_Source passage_.
-------

This review presents a brief overview of four-dimensional (4D) printing. The review focuses on how additive manufacturing methods, stimulus-responsive materials and application-driven design considerations enable time-dependent shape and property evolution in printed structures.
Recent advances in 4D printing are systematically reviewed, including key additive manufacturing techniques and emerging processes, as well as major classes of stimulus-responsive materials. Representative applications, including origami-inspired foldable structures, biomedical devices and soft robotics and adaptive structures, are examined to illustrate the interaction between the printing methods, material selection and functional performance.
The review indicates that material extrusion and vat photopolymerization currently dominate 4D printing since they offer the most practical combination of process accessibility, material compatibility and control of programmed shape change. Shape memory polymers remain the most widely used materials, while hybrid and multi-material approaches are increasingly enabling more localized and multifunctional actuation. A key finding of this review is that the behavior of 4D-printed structures is governed by the interaction among the fabrication method, material response, activation mechanism and structural design rather than by a single factor alone. The analysis also shows that long-term reliability, manufacturing scalability and design predictability remain major barriers to wider application.
The review adopts a method-material-application-centric perspective that provides a structured synthesis of fabrication techniques, responsive material classes and practical use cases. Moreover, the review offers a clear foundation for future research and application-oriented development in 4D printing.

-------

_Data excerpts_.
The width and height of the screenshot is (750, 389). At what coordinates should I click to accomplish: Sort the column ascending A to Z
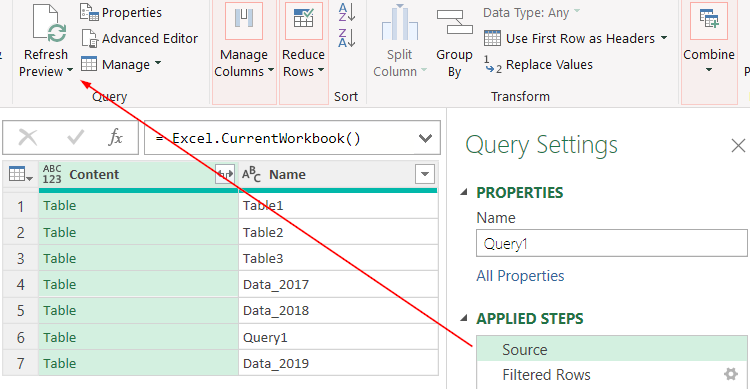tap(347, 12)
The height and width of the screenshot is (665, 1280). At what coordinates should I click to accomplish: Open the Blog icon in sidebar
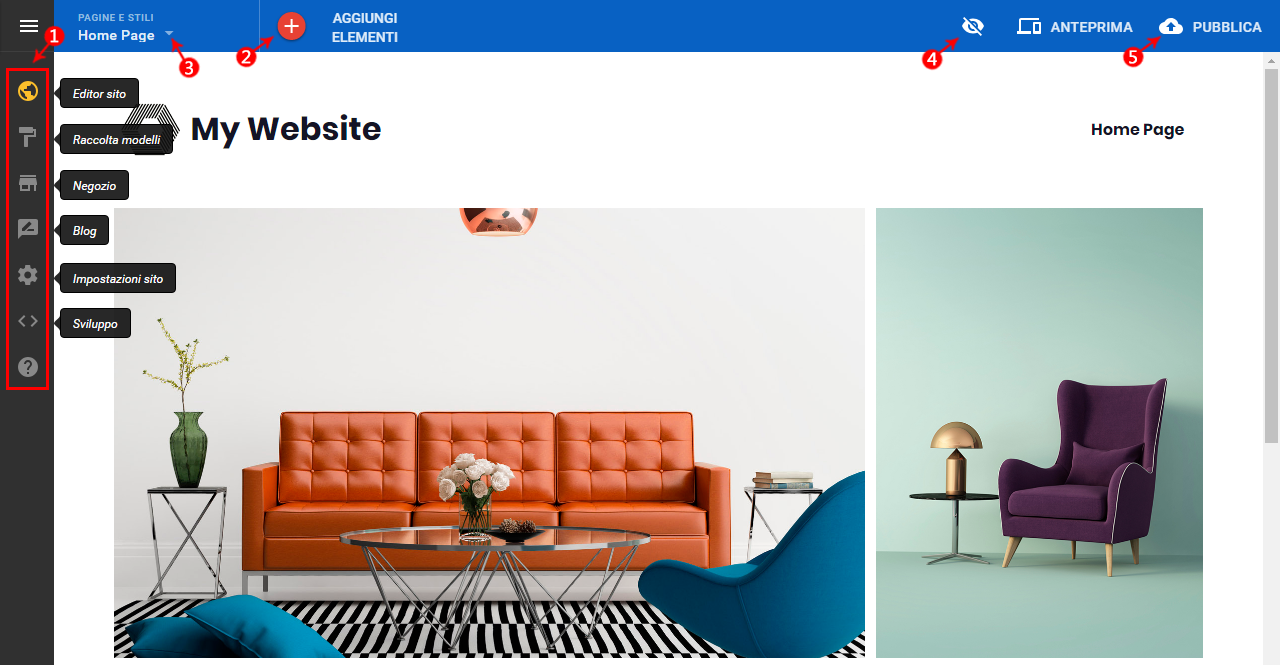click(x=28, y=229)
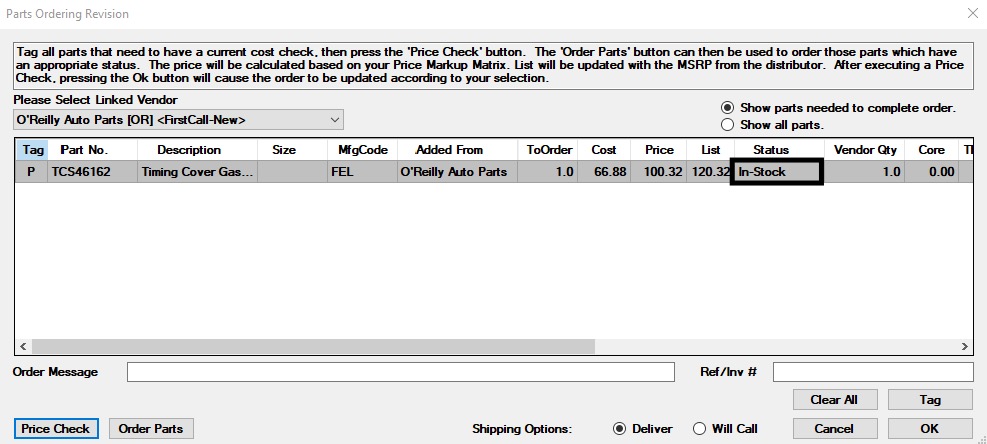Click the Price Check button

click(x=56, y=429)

-------

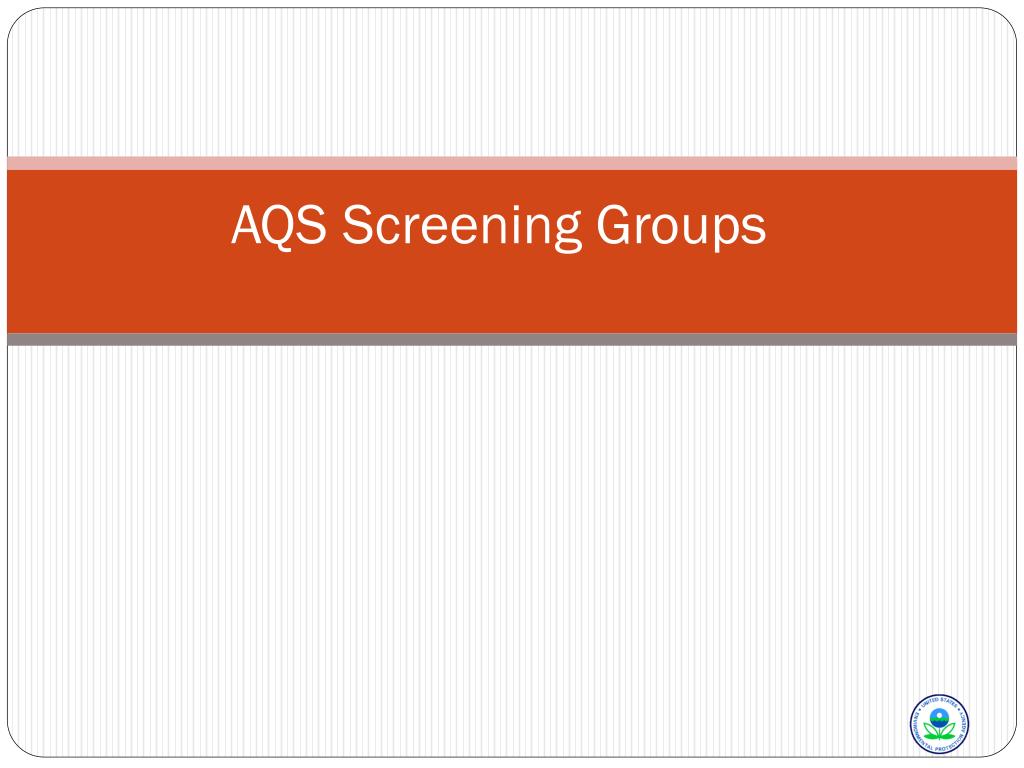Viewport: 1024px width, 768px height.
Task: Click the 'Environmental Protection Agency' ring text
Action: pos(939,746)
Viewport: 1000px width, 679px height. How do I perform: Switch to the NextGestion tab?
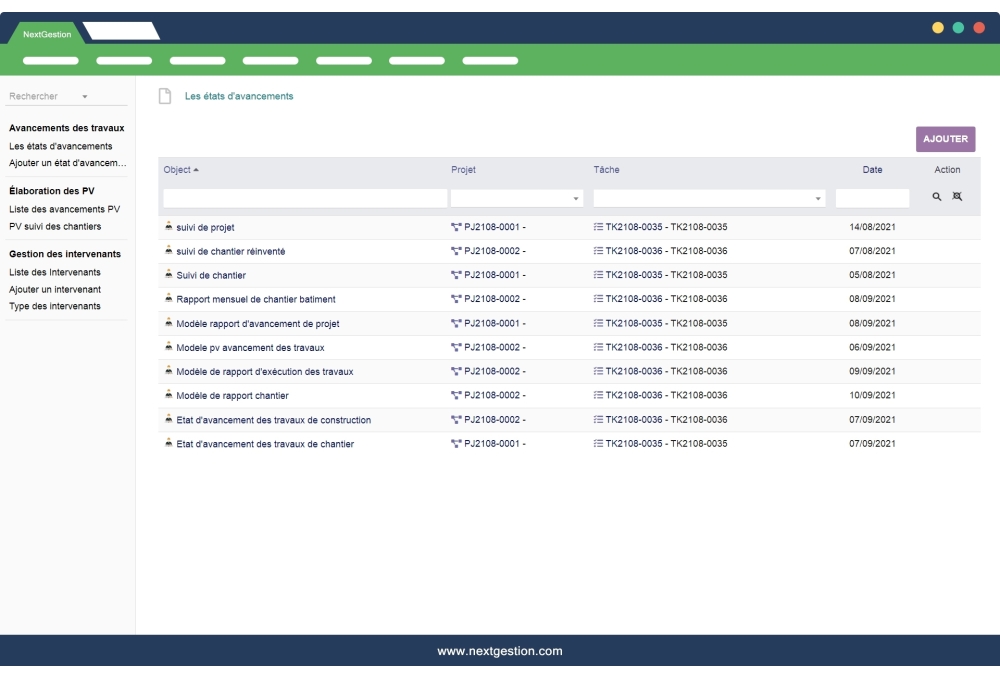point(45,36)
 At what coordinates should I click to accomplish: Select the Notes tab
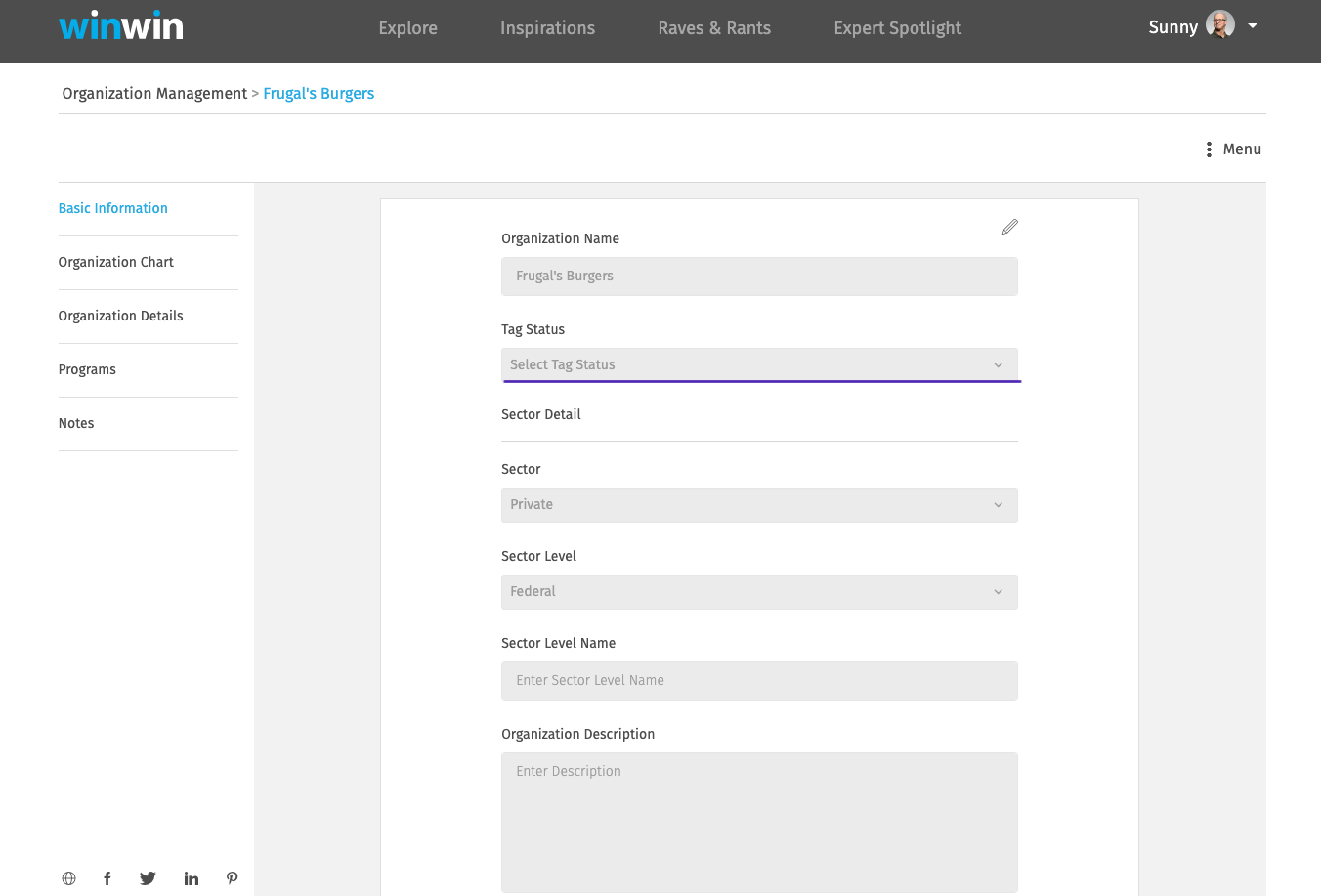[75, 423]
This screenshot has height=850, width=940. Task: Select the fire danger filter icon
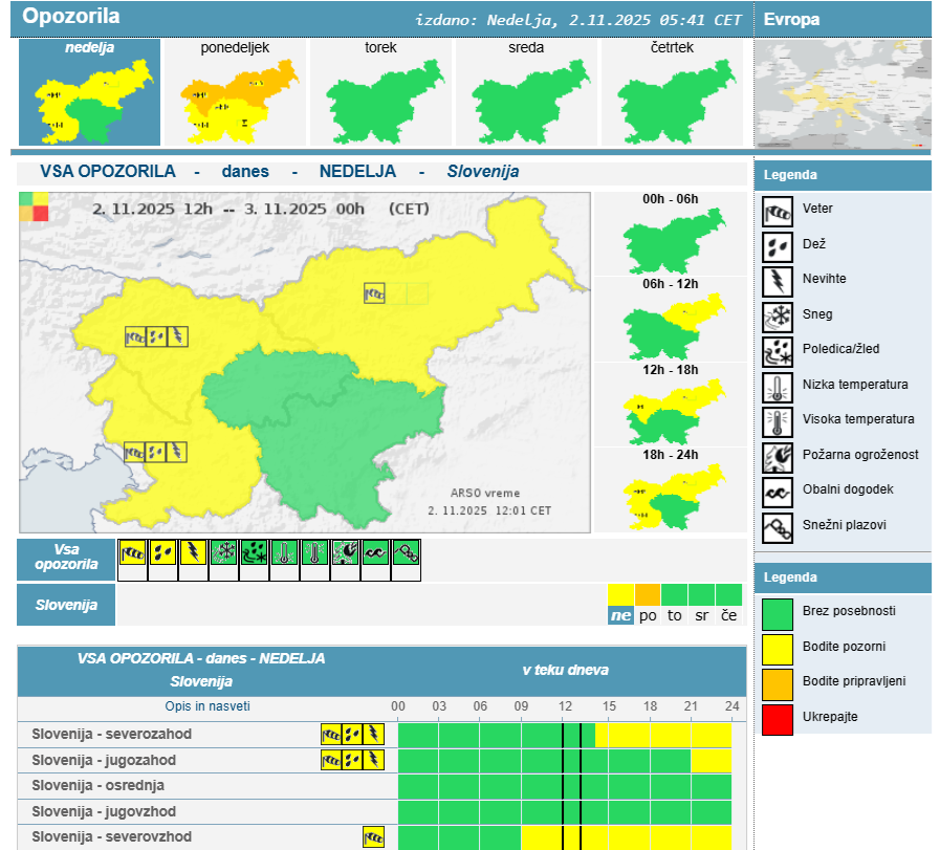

-------

_Assigned task A_. In the 4D printing review, rewrite the passage from "The review adopts" to "in 4D printing.", replacing "clear foundation" with "solid foundation".
_Assigned task B_. According to the 4D printing review, which two additive manufacturing methods currently dominate 4D printing?

_Exercise solution A_.
The review adopts a method-material-application-centric perspective that provides a structured synthesis of fabrication techniques, responsive material classes and practical use cases. Moreover, the review offers a solid foundation for future research and application-oriented development in 4D printing.

_Exercise solution B_. Material extrusion and vat photopolymerization.